* ASSIGNED TASK
Give the lines again exactly as they appear, beginning at the one with "Open the Buscar" and ending at the last line of the records.

┌─ EXERCISE INPUTS

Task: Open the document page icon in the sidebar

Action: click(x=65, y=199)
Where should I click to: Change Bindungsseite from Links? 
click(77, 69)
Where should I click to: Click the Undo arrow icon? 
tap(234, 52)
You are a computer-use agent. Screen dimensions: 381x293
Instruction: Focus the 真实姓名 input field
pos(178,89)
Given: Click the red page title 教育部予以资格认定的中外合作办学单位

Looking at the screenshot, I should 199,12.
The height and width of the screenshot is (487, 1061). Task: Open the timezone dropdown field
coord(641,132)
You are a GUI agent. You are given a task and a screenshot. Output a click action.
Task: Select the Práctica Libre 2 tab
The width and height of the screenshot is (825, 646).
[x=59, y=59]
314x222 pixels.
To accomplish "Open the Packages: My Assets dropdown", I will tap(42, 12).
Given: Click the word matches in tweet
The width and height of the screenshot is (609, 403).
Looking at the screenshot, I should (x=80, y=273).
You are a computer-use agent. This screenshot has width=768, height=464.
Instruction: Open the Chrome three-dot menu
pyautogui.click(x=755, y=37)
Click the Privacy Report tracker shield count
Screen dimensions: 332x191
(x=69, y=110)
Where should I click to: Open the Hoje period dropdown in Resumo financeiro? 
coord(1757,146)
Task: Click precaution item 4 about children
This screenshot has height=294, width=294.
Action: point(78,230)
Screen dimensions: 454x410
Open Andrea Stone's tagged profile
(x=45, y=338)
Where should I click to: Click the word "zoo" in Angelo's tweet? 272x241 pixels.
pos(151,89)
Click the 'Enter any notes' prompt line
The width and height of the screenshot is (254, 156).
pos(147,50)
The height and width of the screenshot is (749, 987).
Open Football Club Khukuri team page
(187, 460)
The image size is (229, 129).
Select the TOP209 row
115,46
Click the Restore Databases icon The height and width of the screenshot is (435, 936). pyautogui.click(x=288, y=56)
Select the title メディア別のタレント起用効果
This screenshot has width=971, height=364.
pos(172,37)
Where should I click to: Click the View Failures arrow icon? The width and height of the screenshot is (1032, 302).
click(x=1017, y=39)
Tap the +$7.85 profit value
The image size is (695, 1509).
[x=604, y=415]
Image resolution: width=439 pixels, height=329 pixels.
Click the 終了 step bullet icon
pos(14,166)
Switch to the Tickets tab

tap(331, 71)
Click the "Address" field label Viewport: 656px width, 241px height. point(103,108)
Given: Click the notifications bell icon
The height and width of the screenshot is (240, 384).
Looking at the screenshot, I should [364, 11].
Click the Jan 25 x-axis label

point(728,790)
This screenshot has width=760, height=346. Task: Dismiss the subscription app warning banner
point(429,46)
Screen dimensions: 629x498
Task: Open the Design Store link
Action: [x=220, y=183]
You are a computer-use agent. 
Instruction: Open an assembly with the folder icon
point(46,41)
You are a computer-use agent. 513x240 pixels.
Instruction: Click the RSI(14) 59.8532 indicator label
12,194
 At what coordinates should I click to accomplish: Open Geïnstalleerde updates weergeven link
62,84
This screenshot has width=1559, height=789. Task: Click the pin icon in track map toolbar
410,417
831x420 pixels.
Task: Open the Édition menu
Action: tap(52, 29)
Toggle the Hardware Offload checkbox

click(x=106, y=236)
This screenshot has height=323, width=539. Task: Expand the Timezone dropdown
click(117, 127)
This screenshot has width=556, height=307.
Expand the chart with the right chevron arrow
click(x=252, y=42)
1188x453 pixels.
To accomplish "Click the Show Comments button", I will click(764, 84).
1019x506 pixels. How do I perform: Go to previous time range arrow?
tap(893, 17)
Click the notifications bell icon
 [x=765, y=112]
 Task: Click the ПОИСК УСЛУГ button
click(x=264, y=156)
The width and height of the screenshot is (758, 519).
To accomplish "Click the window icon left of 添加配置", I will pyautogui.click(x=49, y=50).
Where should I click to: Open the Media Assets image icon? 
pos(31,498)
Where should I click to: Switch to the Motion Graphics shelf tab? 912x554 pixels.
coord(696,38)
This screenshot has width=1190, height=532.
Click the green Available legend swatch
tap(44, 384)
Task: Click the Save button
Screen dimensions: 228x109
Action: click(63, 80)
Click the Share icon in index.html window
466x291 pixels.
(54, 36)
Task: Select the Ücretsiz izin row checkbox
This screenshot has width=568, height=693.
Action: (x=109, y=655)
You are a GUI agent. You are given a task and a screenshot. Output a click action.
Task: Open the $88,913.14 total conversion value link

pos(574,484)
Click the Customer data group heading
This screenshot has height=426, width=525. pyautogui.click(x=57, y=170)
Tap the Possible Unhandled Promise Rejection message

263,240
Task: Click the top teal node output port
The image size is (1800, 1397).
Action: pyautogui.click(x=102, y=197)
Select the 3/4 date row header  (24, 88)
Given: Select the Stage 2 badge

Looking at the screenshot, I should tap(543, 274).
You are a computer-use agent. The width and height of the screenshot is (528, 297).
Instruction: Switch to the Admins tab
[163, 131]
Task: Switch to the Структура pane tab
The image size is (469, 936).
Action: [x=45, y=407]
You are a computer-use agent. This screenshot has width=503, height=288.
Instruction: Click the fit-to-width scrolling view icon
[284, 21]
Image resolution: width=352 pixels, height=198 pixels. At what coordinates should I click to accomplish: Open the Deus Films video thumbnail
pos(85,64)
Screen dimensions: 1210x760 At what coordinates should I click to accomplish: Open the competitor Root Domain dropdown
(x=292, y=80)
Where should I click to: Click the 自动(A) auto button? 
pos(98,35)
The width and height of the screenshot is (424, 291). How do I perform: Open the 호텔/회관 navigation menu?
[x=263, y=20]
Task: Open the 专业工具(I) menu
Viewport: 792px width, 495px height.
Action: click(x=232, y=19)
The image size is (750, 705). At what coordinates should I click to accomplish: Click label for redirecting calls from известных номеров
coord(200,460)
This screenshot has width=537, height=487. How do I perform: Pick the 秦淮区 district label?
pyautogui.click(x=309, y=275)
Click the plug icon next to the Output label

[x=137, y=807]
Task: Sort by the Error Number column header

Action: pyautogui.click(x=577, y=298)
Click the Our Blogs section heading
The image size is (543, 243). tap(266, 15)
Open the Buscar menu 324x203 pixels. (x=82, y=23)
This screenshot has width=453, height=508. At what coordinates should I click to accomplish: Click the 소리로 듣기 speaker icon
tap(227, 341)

└─

* TASK OUTPUT
Open the Buscar menu 324x203 pixels. (x=82, y=23)
This screenshot has width=453, height=508. At what coordinates should I click to accomplish: Click the 소리로 듣기 speaker icon
tap(227, 341)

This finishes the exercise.